Authors: Diana Wynne Jones
“Is Thurless generally such a pain?” I asked Maxim, with some anxiety.
“Nearly always,” he told me. “The trouble is, he’s not that good a writer and he thinks he
is
. I’ve never known him quite this dreadful, though. There must be something else biting him. I’ll get someone to— Oh, Zinka! You’re the very person! Have you heard about Mervin Thurless?”
Zinka is not that common a name. I turned stiffly on my stool, unbelievingly. And there, coming up to about my waist, stood the well-known crimson-robed lovely ample shape of Zinka Fearon. Fellow Magid. One-time lover. Last heard from messaging me about Koryfos several worlds Ayewards from the Empire. I couldn’t think what she was doing here. While Maxim was ordering her the pint of cider she always drinks, I bent down and asked her.
“And I love you too, Rupert,” she said. “I’m here on holiday. I always have my holiday here at PhantasmaCon. I close down. I put everything on hold, and I have a rest. Your brother Si’s handling any emergencies out there for me. Are you here working? Yes, I can see you are. It’s not exactly quite your usual scene, is it?”

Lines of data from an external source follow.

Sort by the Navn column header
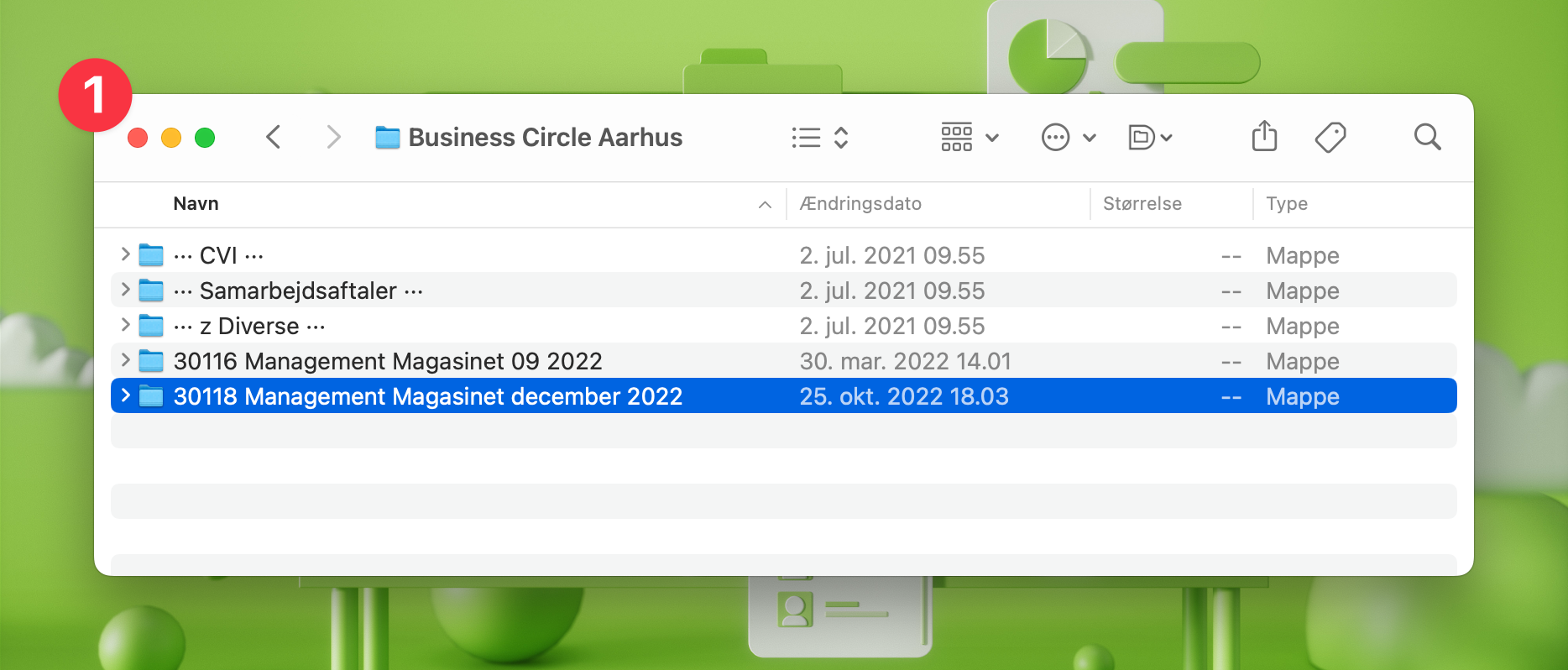Screen dimensions: 1568x670 click(x=196, y=204)
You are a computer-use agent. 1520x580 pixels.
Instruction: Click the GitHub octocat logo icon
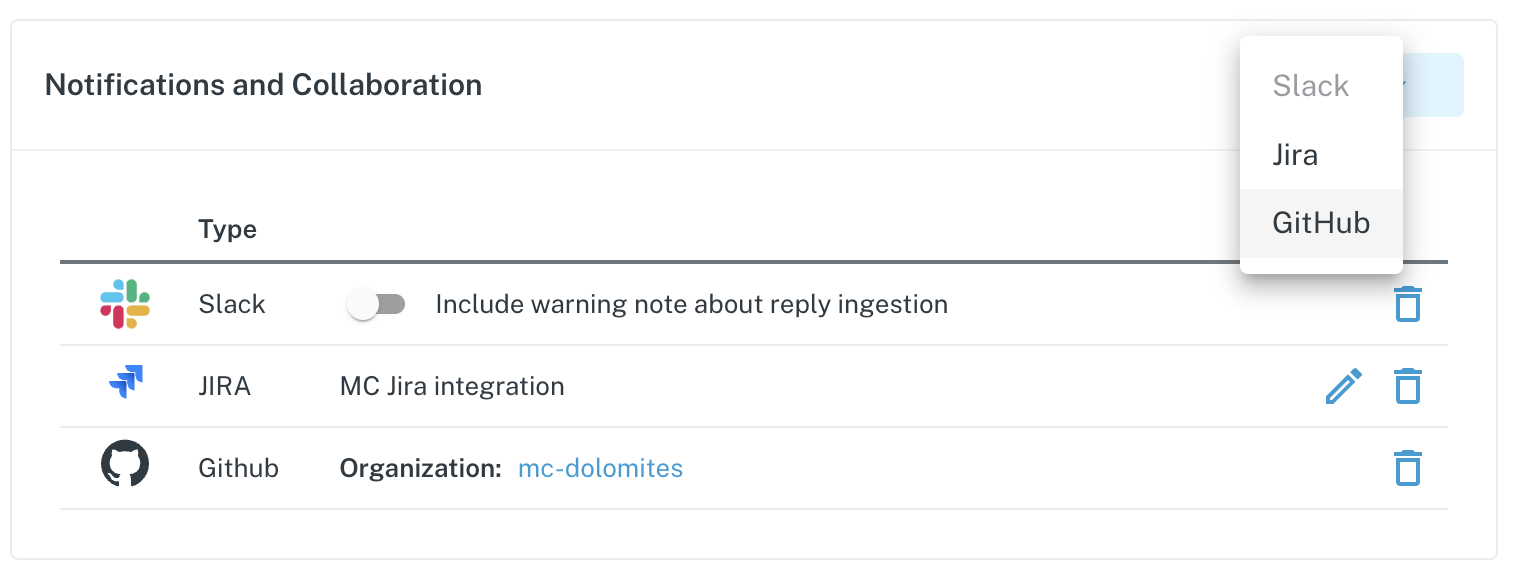125,467
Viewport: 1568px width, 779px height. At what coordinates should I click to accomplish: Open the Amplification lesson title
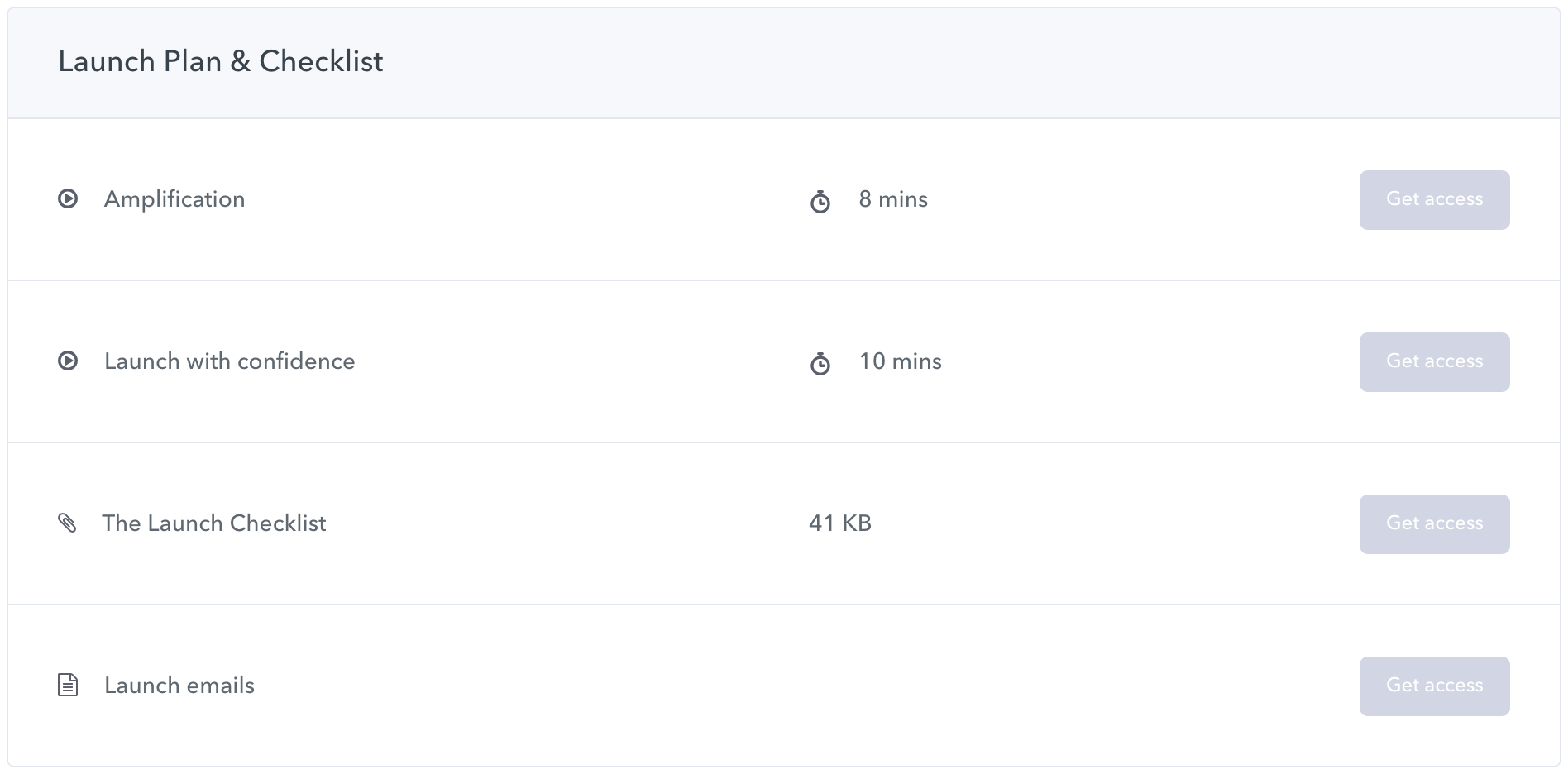pyautogui.click(x=174, y=199)
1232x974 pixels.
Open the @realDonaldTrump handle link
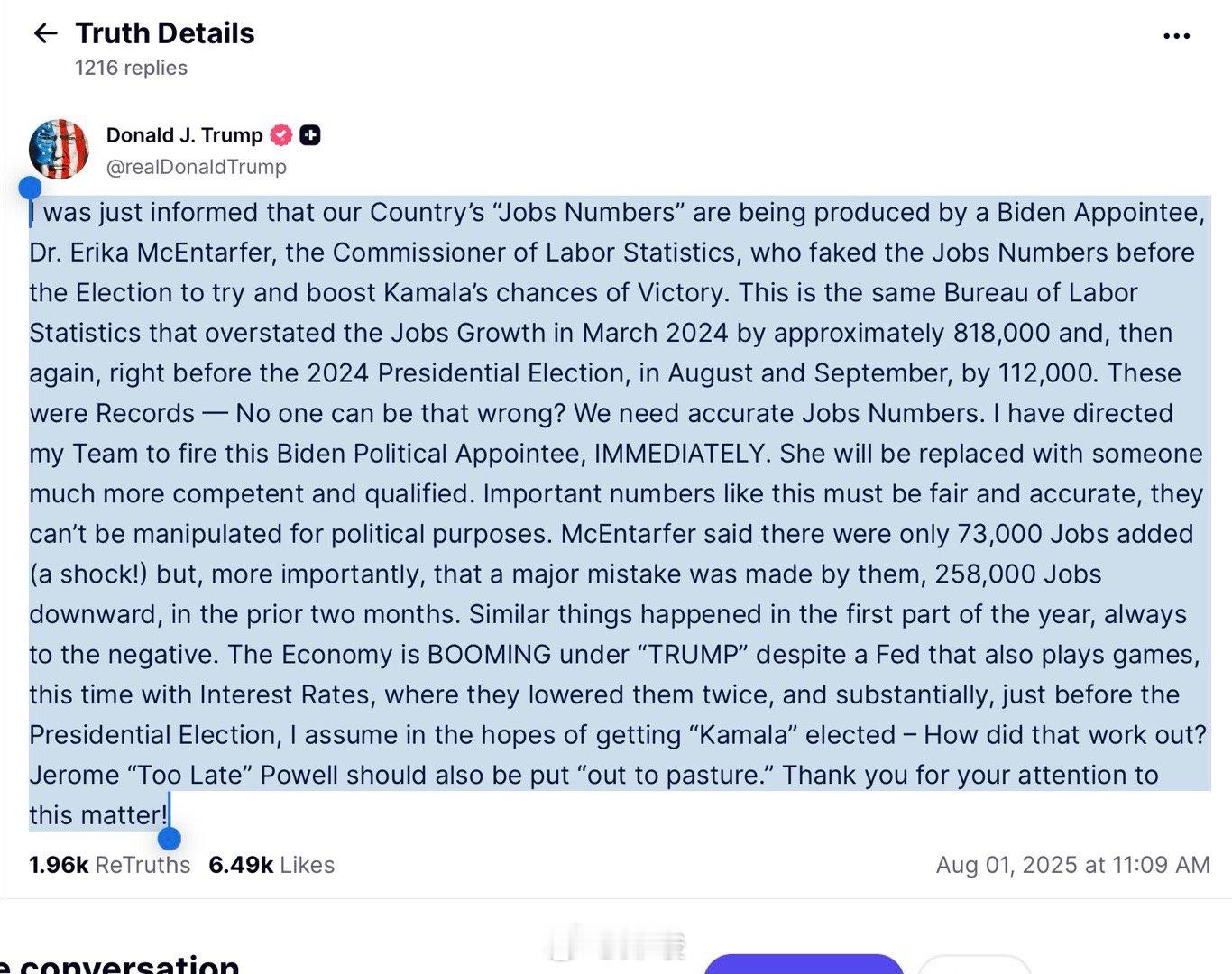coord(197,167)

“I’m beginning to enjoy it rather,” I admitted.
“Oh good,” she said. “If I ever knew anyone who needed to unbend…! But don’t ask me to lift a hand to help you in any way. I’m off duty. I mean it.”
Maxim turned back with her cider then, and we had the tale of Thurless all over again, including the way he had made an ass of himself at the Opening Ceremony.
“Male menopause,” Zinka said decidedly. “I’ll sort him out.”
I sincerely hoped she could, or I was one candidate short. Thinking this, I raised my eyes to the mirror, and saw Maree Mallory bent back in her chair, trying to avoid the great beaky gabbling face of an appalling female dressed apparently in an orange tent.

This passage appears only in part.